Kuchnia, to zdecydowanie nie jego żywioł. Lepiej sprawdzi się w otwieraniu kartonów, listów, paczek i czego tam jeszcze sobie wymarzycie. Subclaw wydaje się wręcz do tego stworzony. Klinga daje się wspaniale kontrolować, dzięki małym rozmiarom i rozlicznym karbowaniom, a ostry czubek bez wysiłku rozpruwa opakowania, nie uszkadzając zawartości. Co więcej – tak mały nóż w ogóle nie starszy ludzi. Nawet mordercze, szponowate ostrze nie wywołuje paniki, a co najwyżej uśmiech politowania.
Na deser - fotka porównanwcza z Benchmade 940.


SubclawSubclaw


Podsumowując – Subclaw to świetny nożyk codzienny, niestety o dość wąskiej specjalizacji. Zdecydowanie nie jest nożem „general purpose”i nie jest on przeznaczony dla człowieka, który uważa, że jednym nożem można zrąbywać 100 letnie dęby, otwierać czołgi i przeprowadzać operacje mikrochirurgiczne.
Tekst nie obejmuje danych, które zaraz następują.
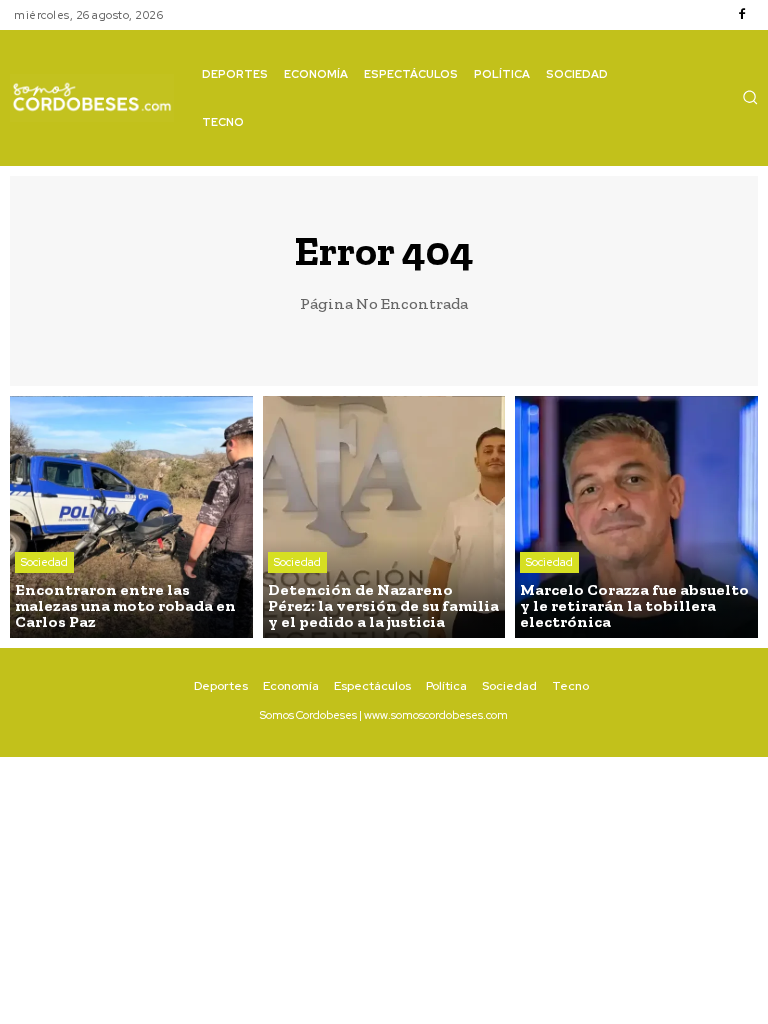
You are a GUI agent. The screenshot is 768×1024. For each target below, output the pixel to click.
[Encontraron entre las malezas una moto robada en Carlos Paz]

To raczej propozycja dla kogoś, kto na co dzień chodzi z 3 – 4 calowym folderem (lub go po prostu nie potrzebuje) i przebywa w uczulonym na noże towarzystwie, a jednocześnie nie chce być do końca „poprawny politycznie".
PS. Pamiętacie filmik psawidmo ciachającego kartkę A4 Spyderco Civilianem? Tak tak … ten mały łajdak też tak potrafi ;]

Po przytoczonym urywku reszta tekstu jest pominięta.